*WHAT TO DO*
Print out the data below in full and exactly, skipping the pictures.

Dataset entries
────────
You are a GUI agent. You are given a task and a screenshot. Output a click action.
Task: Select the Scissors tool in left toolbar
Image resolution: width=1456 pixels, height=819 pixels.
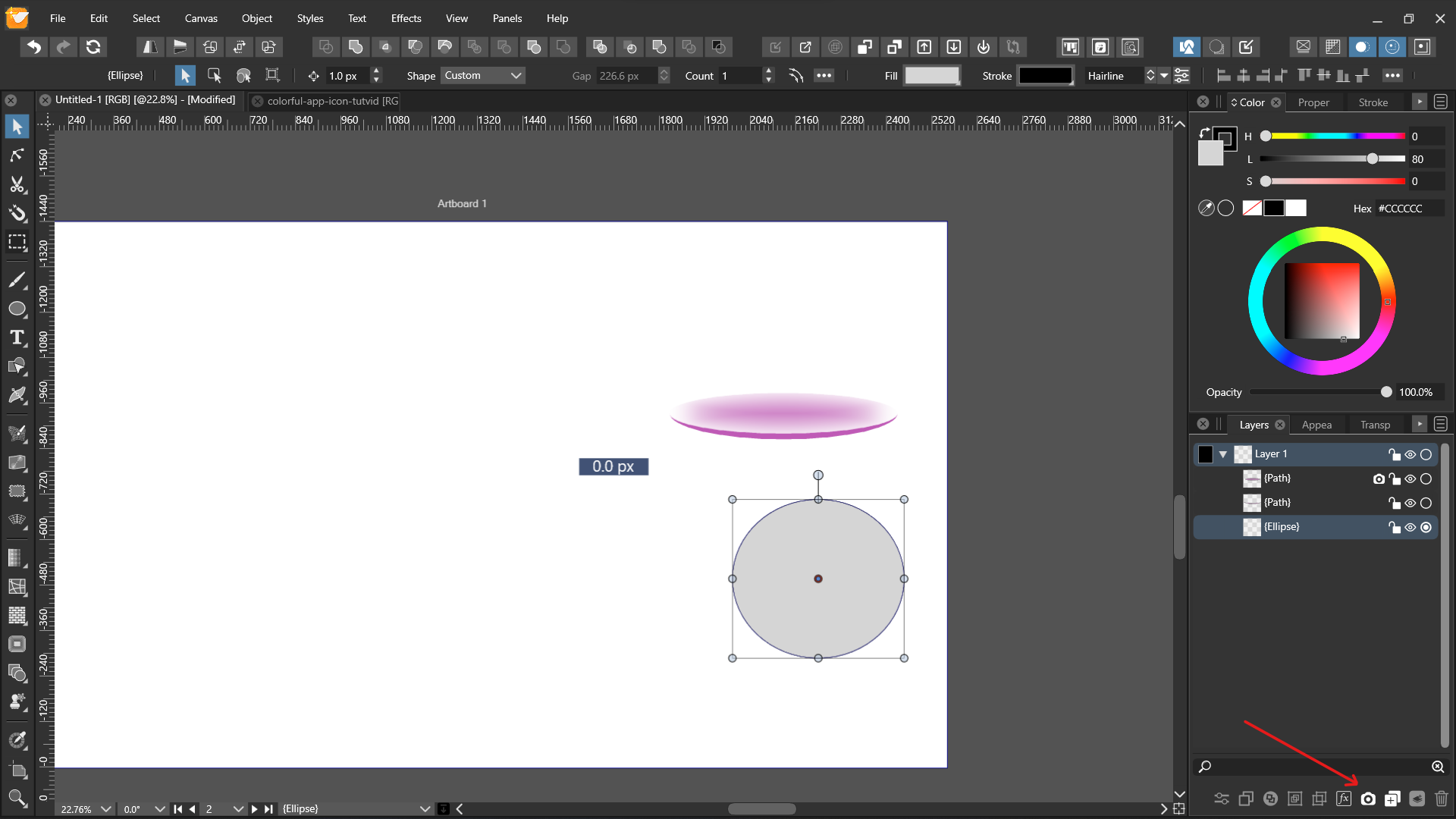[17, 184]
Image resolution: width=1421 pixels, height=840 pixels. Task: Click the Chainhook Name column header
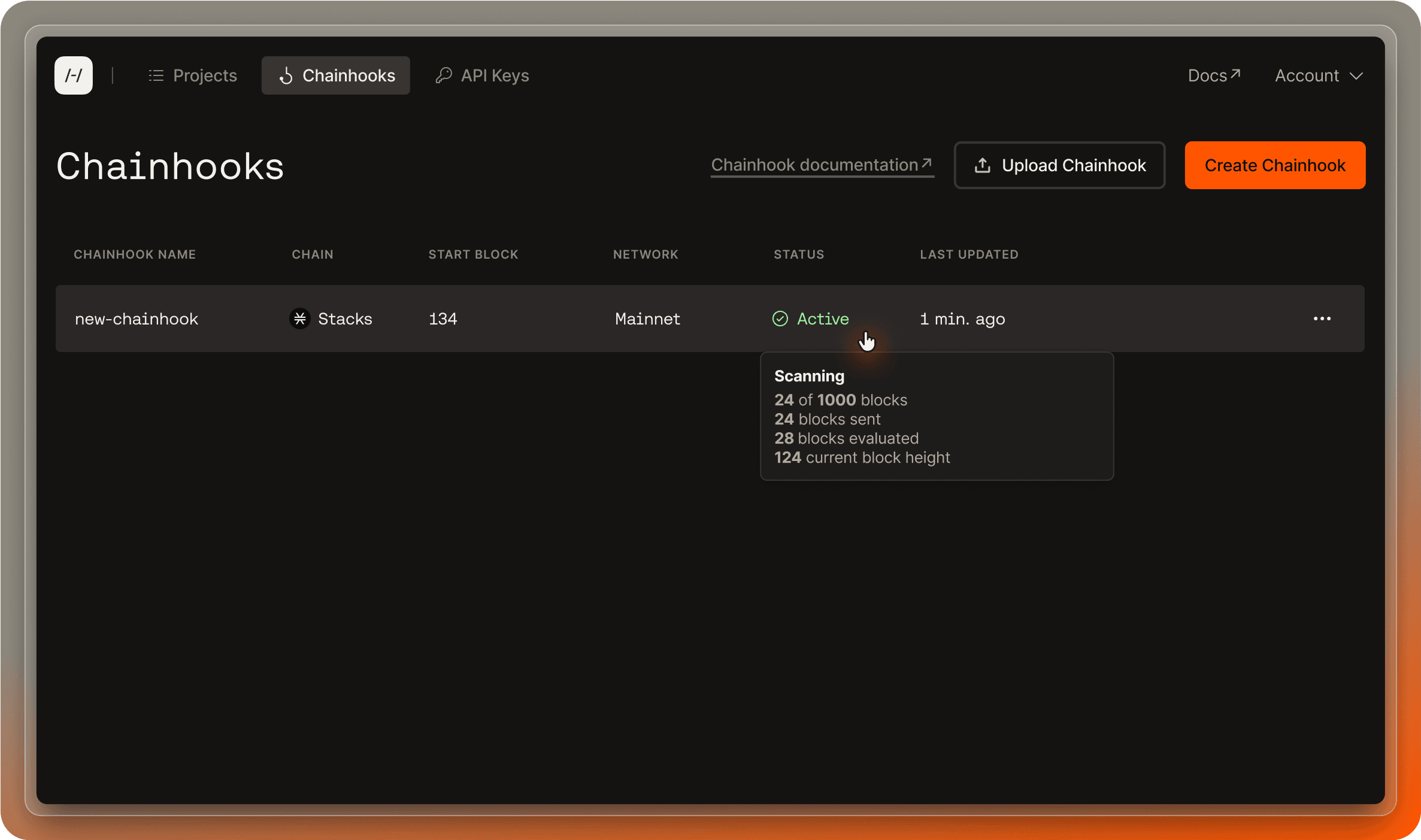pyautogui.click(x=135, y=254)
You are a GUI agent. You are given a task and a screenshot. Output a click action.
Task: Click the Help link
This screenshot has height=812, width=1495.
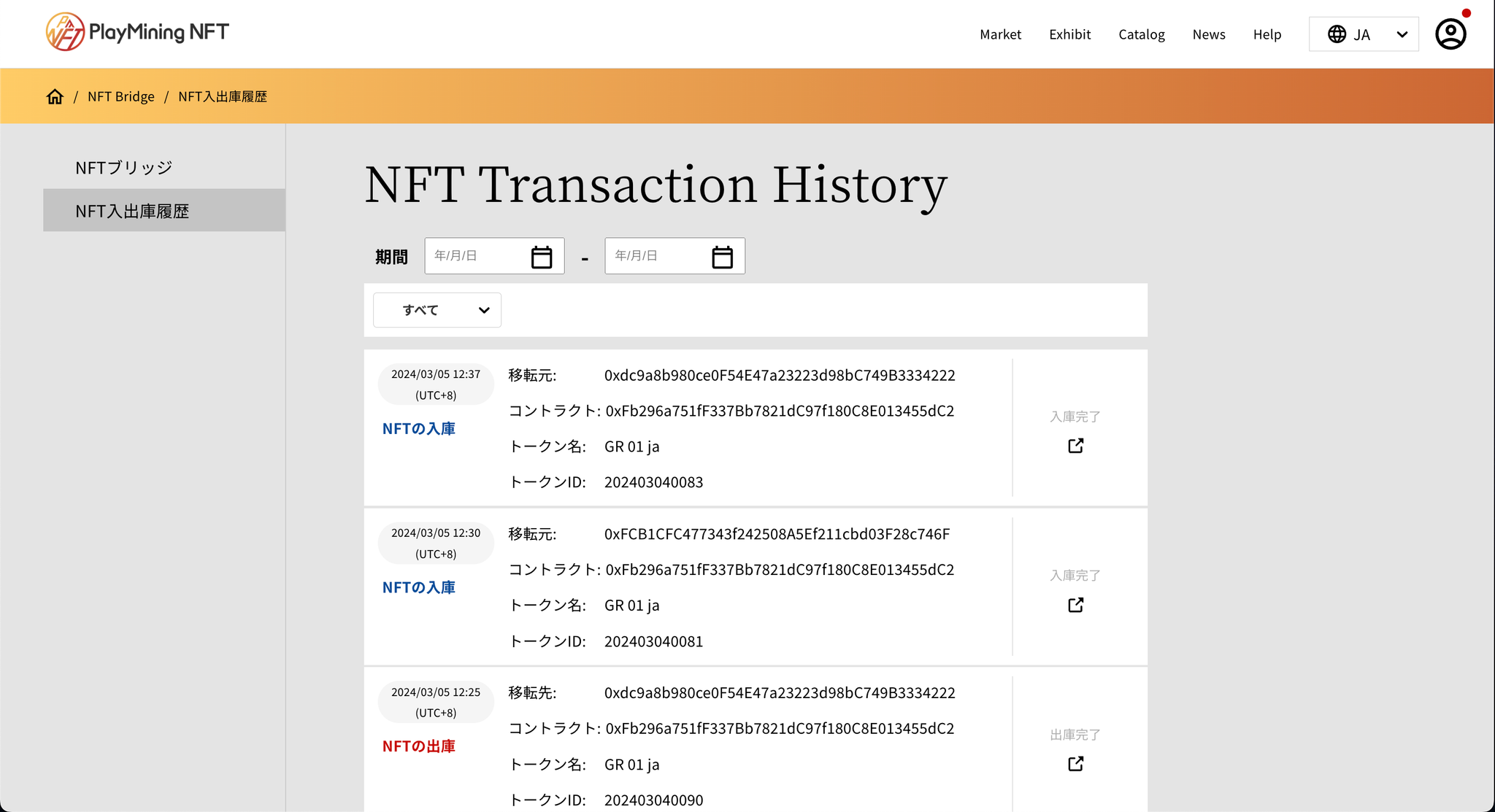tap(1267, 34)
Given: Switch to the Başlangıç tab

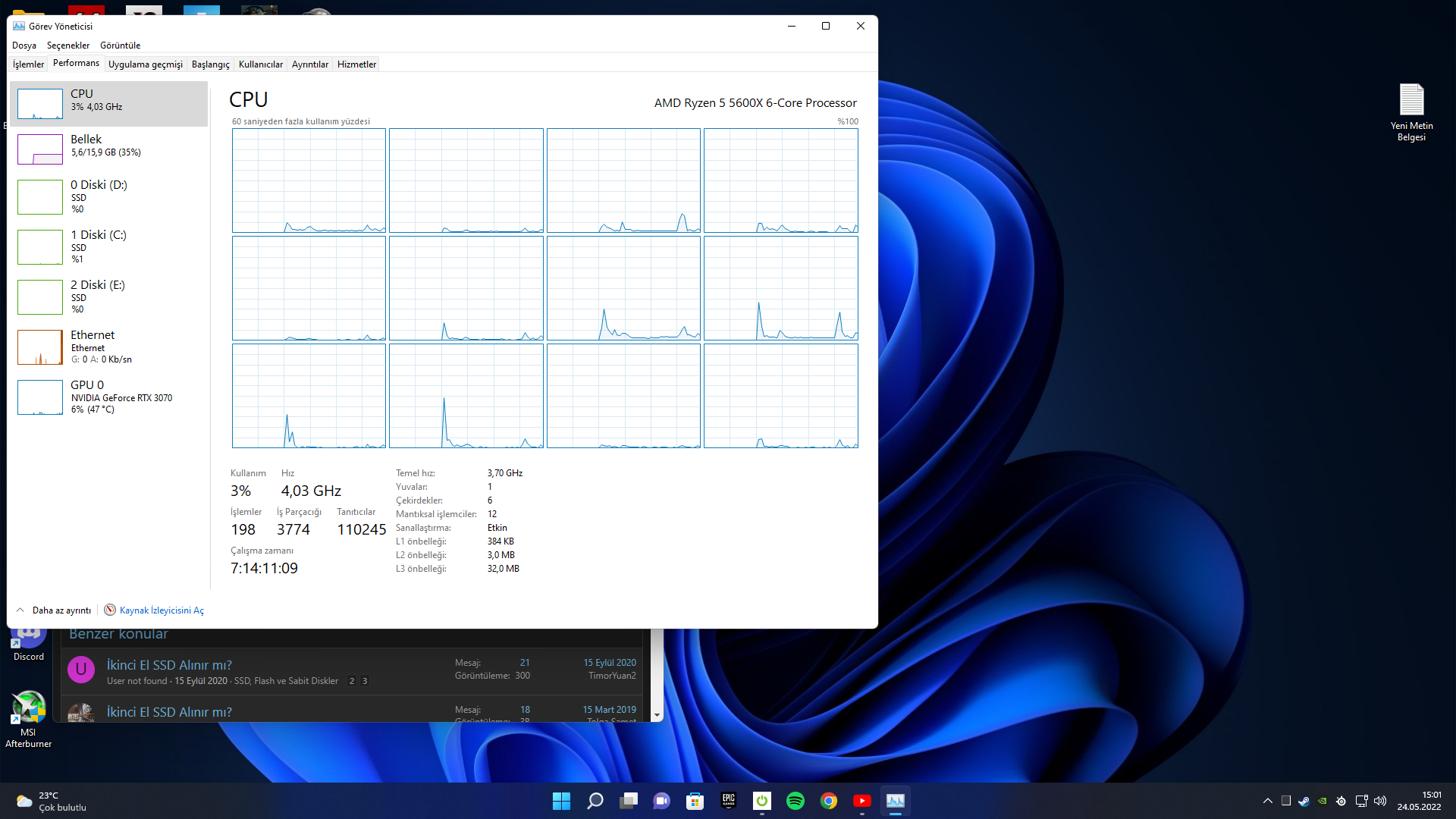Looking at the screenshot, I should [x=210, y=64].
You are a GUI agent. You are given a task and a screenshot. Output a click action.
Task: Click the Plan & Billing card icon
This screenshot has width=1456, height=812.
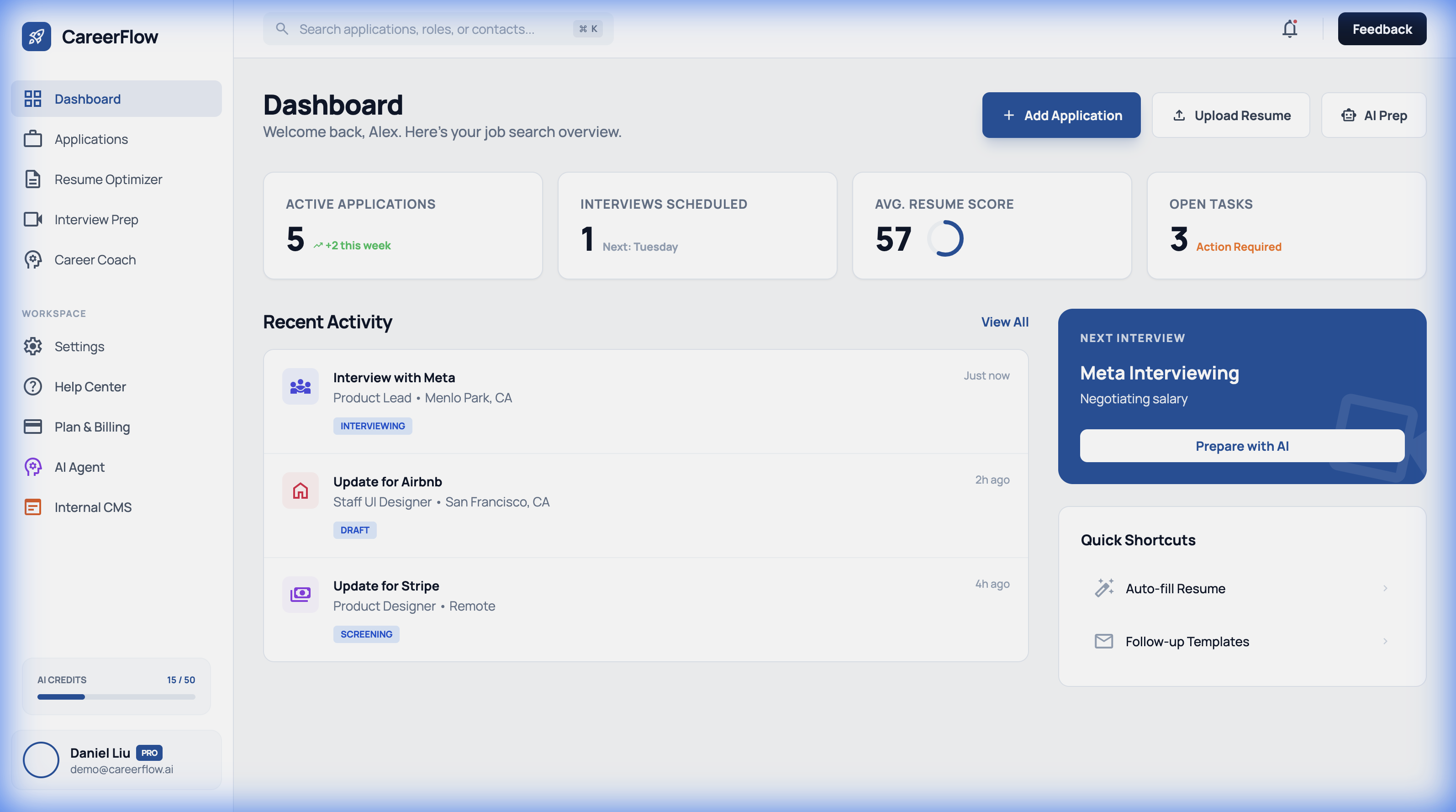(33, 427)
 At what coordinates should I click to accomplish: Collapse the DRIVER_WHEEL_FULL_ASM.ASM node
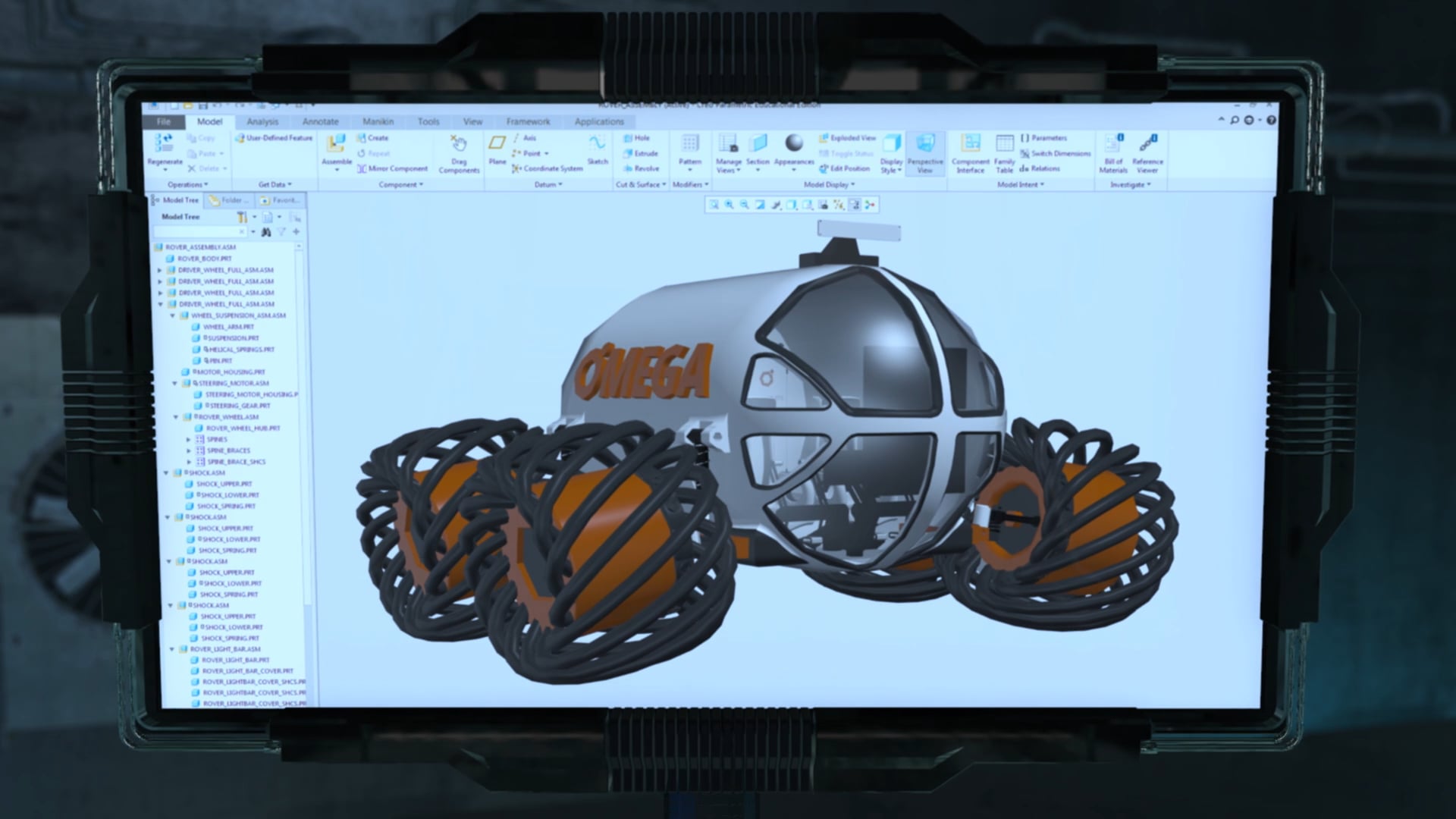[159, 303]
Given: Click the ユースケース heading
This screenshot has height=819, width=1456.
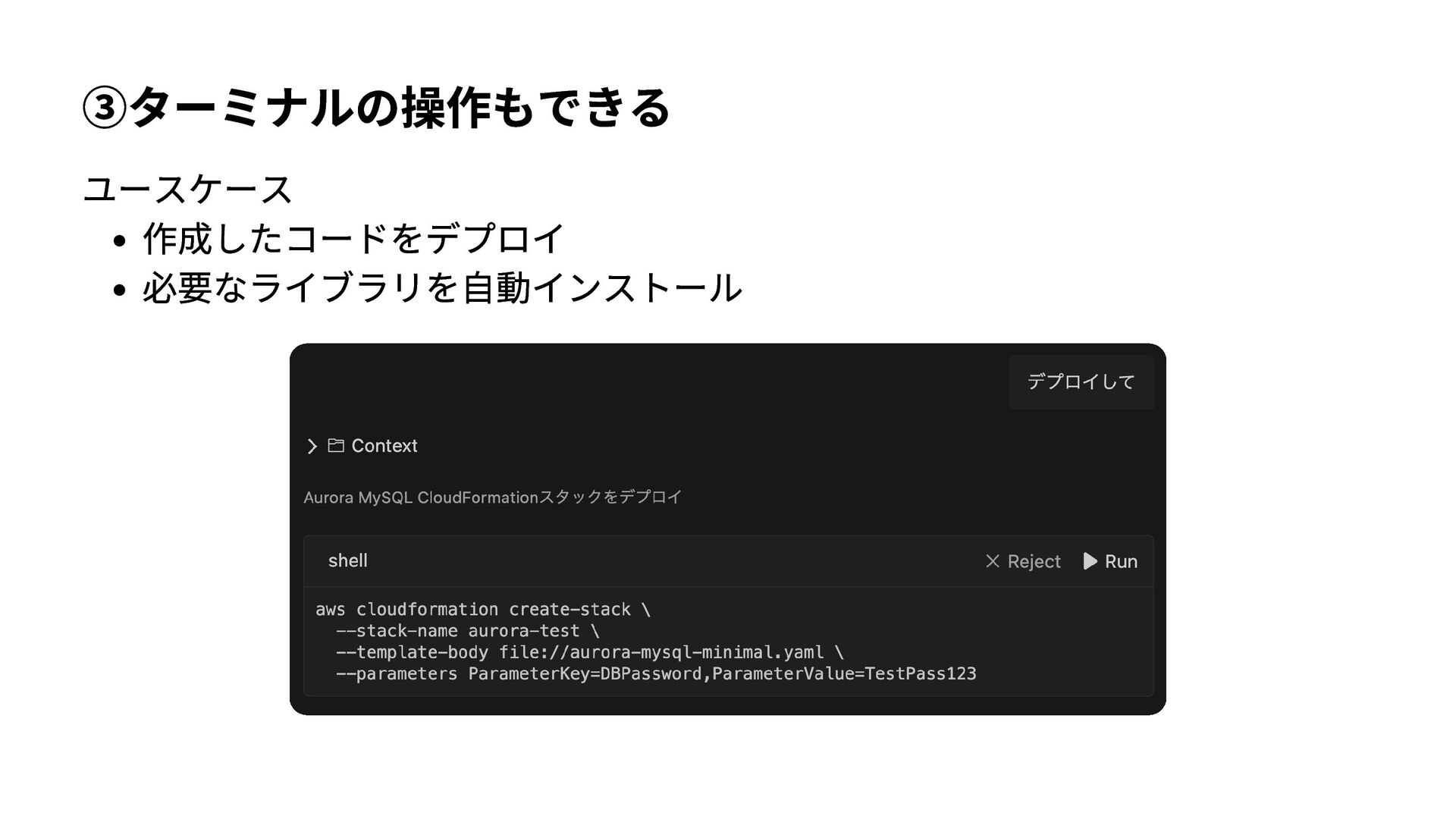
────────
*SOLUTION TO THE EXERCISE*
You are a GUI agent. You are given a task and a screenshot. Output a click action.
Task: Select the Scissors tool in left toolbar
Image resolution: width=1456 pixels, height=819 pixels.
[17, 184]
Image resolution: width=1421 pixels, height=840 pixels. Task: Click the Chainhook Name column header
pyautogui.click(x=135, y=254)
You are a GUI agent. You are given a task and a screenshot. Output a click action.
Task: Click the Help link
This screenshot has height=812, width=1495.
tap(1267, 34)
Given: Switch to the Başlangıç tab

Looking at the screenshot, I should [x=210, y=64].
You are a GUI agent. You are given a task and a screenshot. Output a click action.
Task: Click the Plan & Billing card icon
This screenshot has width=1456, height=812.
(33, 427)
 At what coordinates should I click to accomplish: Collapse the DRIVER_WHEEL_FULL_ASM.ASM node
[159, 303]
Given: Click the ユースケース heading
This screenshot has height=819, width=1456.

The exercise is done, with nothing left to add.